Exercise 1: Preventing concurrent updates using M Locks

Consider a situation when two users (John and Tom) have to exclusively update a global variable ^ABC.

[Note]

Transaction Processing may offer a more efficient and more easily managed solution to the issue of potentially conflicting updates. For more information, see General Language Features of M chapter of the GT.M Programmer's Guide.

At the GT.M prompt of John, execute the following commands:

GTM>lock +^ABC

This command places a GT.M LOCK on "^ABC " (not the global variable^ABC). Note: LOCKs without the +/- always release all LOCKs held by the process, so they implicitly avoid dead locks.
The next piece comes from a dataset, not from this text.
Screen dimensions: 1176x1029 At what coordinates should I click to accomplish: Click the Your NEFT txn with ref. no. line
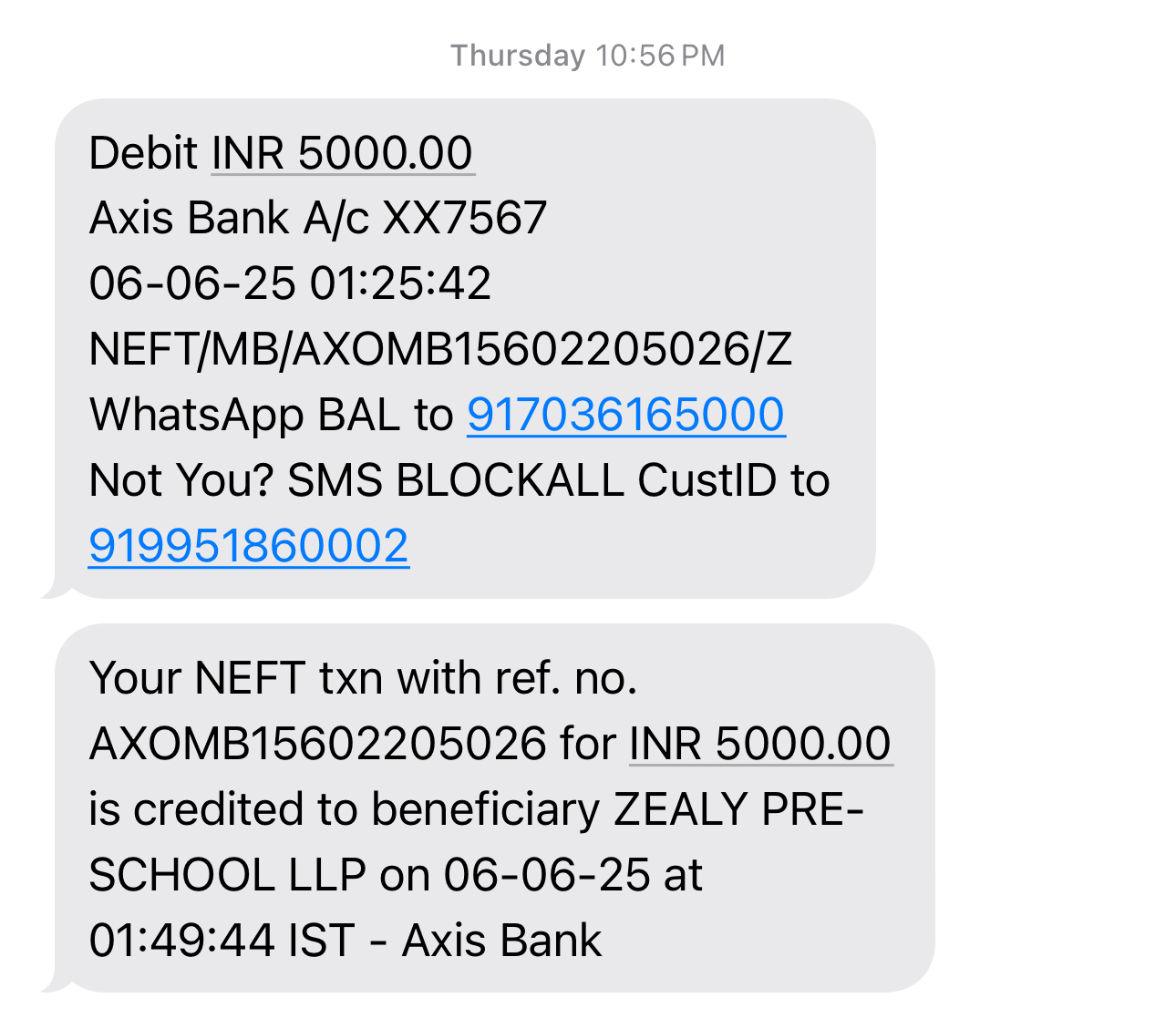click(363, 678)
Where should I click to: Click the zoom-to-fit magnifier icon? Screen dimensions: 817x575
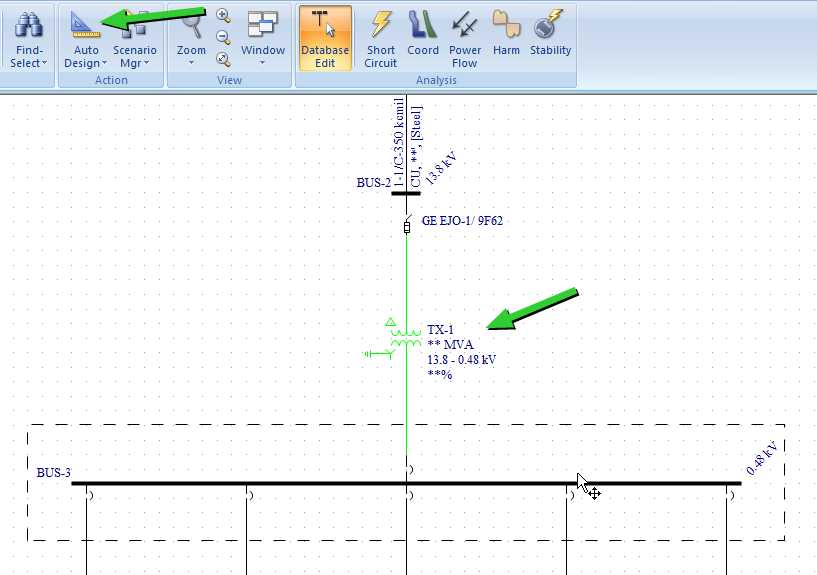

With LOCK +, a protocol must accumulate LOCKs in the same order (to avoid deadlocks).

Then execute the following command to display the status of the LOCK database.

GTM>zsystem "lke show -all"

This command produces an output like the following:

DEFAULT ^ABC Owned by PID= 3657 which is an existing
process

Now, without releasing lock^ABC, execute the following commands at the GT.M prompt of Tom.

GTM>lock +^ABC

This command wait for the lock on resource "^ABC " to be released. Note that that the LOCK command does not block global variable ^ABC in any way. This command queues the request for locking resource "^ABC" in the LOCK database. Note that you can still modify the value of global variable ^ABC even if it is locked by John.

Now, at the GT.M prompt of John, execute the following command:

GTM>zsystem "LKE -show -all -wait"

This command produces an output like the following:

DEFAULT ^ABC Owned by PID= 3657 which is an existing process 
Request PID= 3685 which is an existing process

This output shows that the process belonging to John with PID 3657 currently owns the lock for global variable ^ABC and PID of Tom has requested the ownership of that lock. You can use this mechanism to create an application logic that adhere to your concurrent access protocols.